When you are done, either:
1. Click Next and go to step 8. Optional Settings, or
2. To start processing using the default settings, go to step 10.
These settings serve as controls for the duration of a harvest and can be useful if you are experiencing any of the following problems:
- An excessive number of documents are being retrieved.
  Use the Maximum Documents drop-down list to set a reasonable number, and the harvest will be terminated when that number is reached.
- The harvest retrieves "linked to" pages that are not relevant to the analysis.
  Specify a Harvest Depth of 1 level, which means that links from the top level pages will be followed, but links on those pages will not be.
- Harvests seem to take a long time to complete.
  Parallel Fetches asks you to specify how many web servers you want to be downloading from at the same time. Clearly, if you have the processor power, having a number of parallel fetches going at once can shorten the harvest time. Attempting too many parallel fetches can actually slow the harvest, however.
- Frequent connection timeouts.
  Connection Timeout refers to how long the harvester should wait for a reply after it has contacted a web server. If you are experiencing frequent connection timeouts, you may want to increase the timeout interval.
- Pages with very large graphics or slow or overloaded servers.
  Download Timeout limits how long it may take to actually download a web page, and insures that the harvest will not be stuck trying to fetch a page from a very slow or unresponsive server.
When you are done, click Next >, and the Filters panel displays.

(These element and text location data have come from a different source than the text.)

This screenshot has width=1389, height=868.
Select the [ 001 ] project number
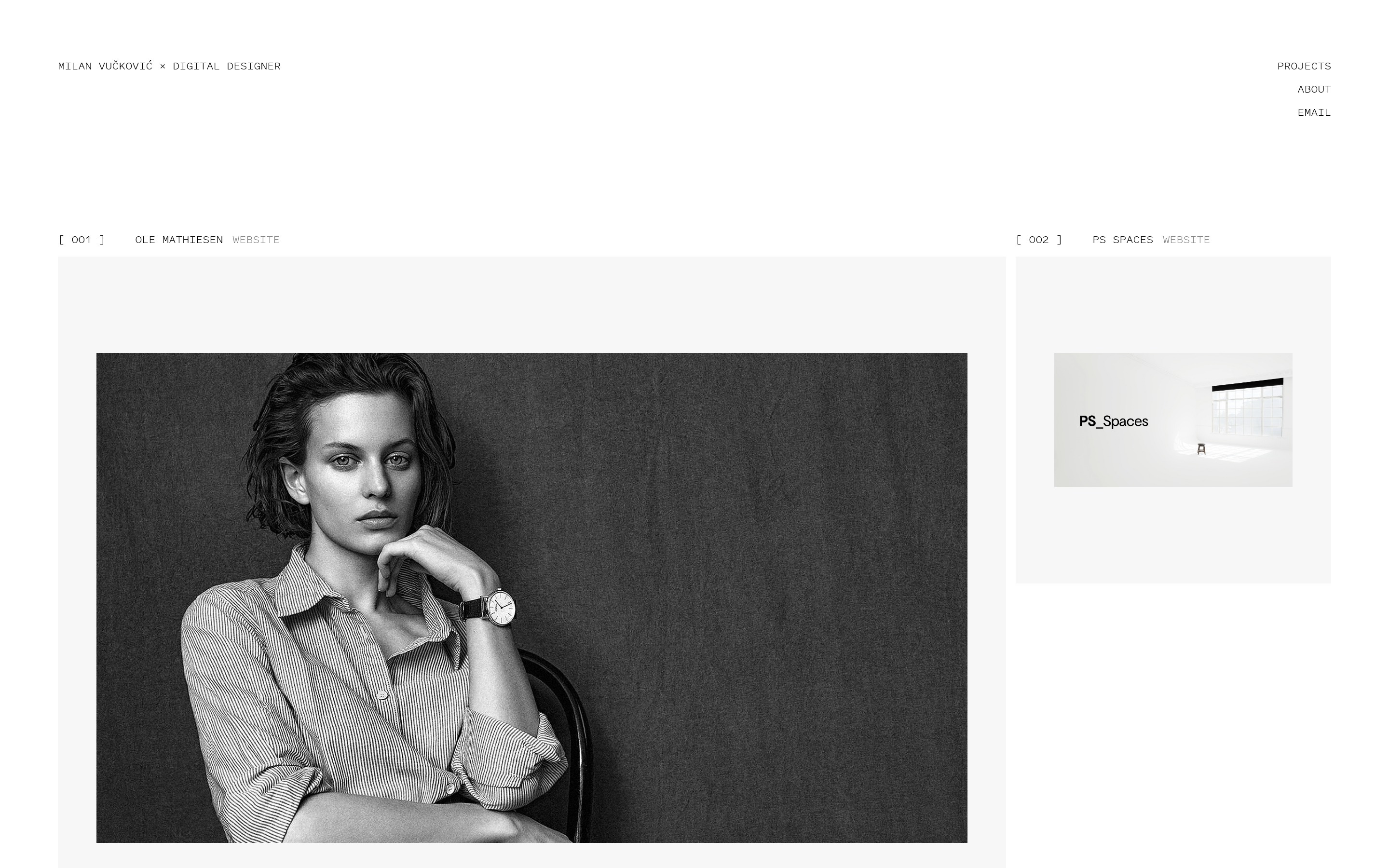coord(82,239)
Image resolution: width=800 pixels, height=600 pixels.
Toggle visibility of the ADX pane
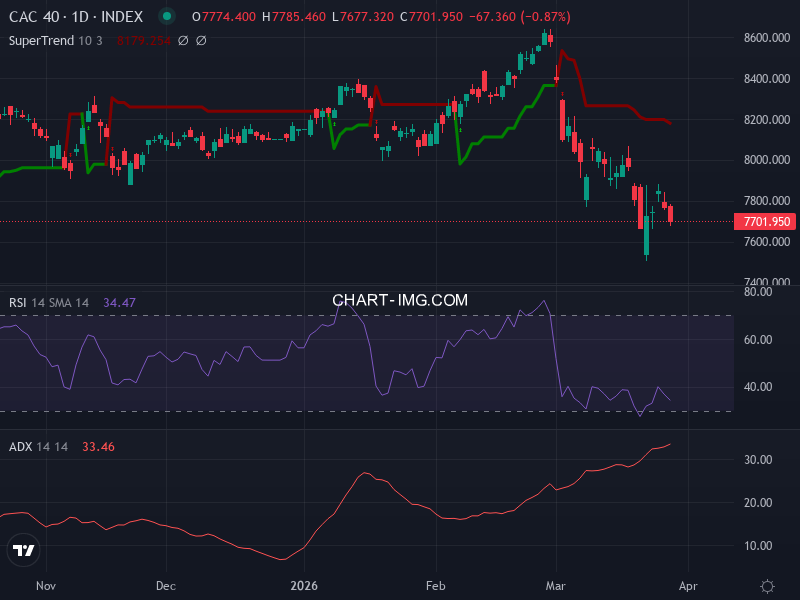(x=21, y=447)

Filters address the following problems:
- Problem: There is a large site which you know contains pages irrelevant to your analysis, that will dominate the harvest and obscure the pages which are most interesting to you.
  Solution: You can block that host. A "host" is a web server; its address appears in the URL for a page, immediately after http://. For example, if the URL is http://www.amazon.com/stores/books, the host is "www.amazon.com". Enter names of hosts you want to avoid in the Filter Hosts box, one per line.
- Problem: Your query terms include words which have several meanings, only one of which is interesting for the analysis, or you may want to exclude certain sections of web sites (on-line catalogs, for example).
  Solution: If these words can occur in the URLs of sites, you can filter out only those parts of sites that are associated with them. "URL words" are parts of the URL (actually folders on the web server). Documents stored in those folders can be blocked while documents stored outside of them could be retrieved.
Click Finish to use the default settings for the remainder of the options and start processing immediately.

Start Processing

The Processing dialog opens, informing you that the dataset is being processed. Click OK. The dataset name opens in the list of datasets in the Dataset Editor window. You can monitor its status as it is processed by clicking the Refresh button at the top of the Dataset Editor window.

Check the Status of the Google Harvest

While the harvest is ongoing, you can monitor its progress in the Harvest Progress window:

The stages of dataset creation are reflected in the Status column of the Dataset Editor window. To see the complete status details, click the Status Dataset Editor Status Button button. The Dataset Details window opens.

Use the tabs to view status information about the dataset harvesting, preprocessing, and processing phases of the Google harvest. This information can be used to refine your harvest.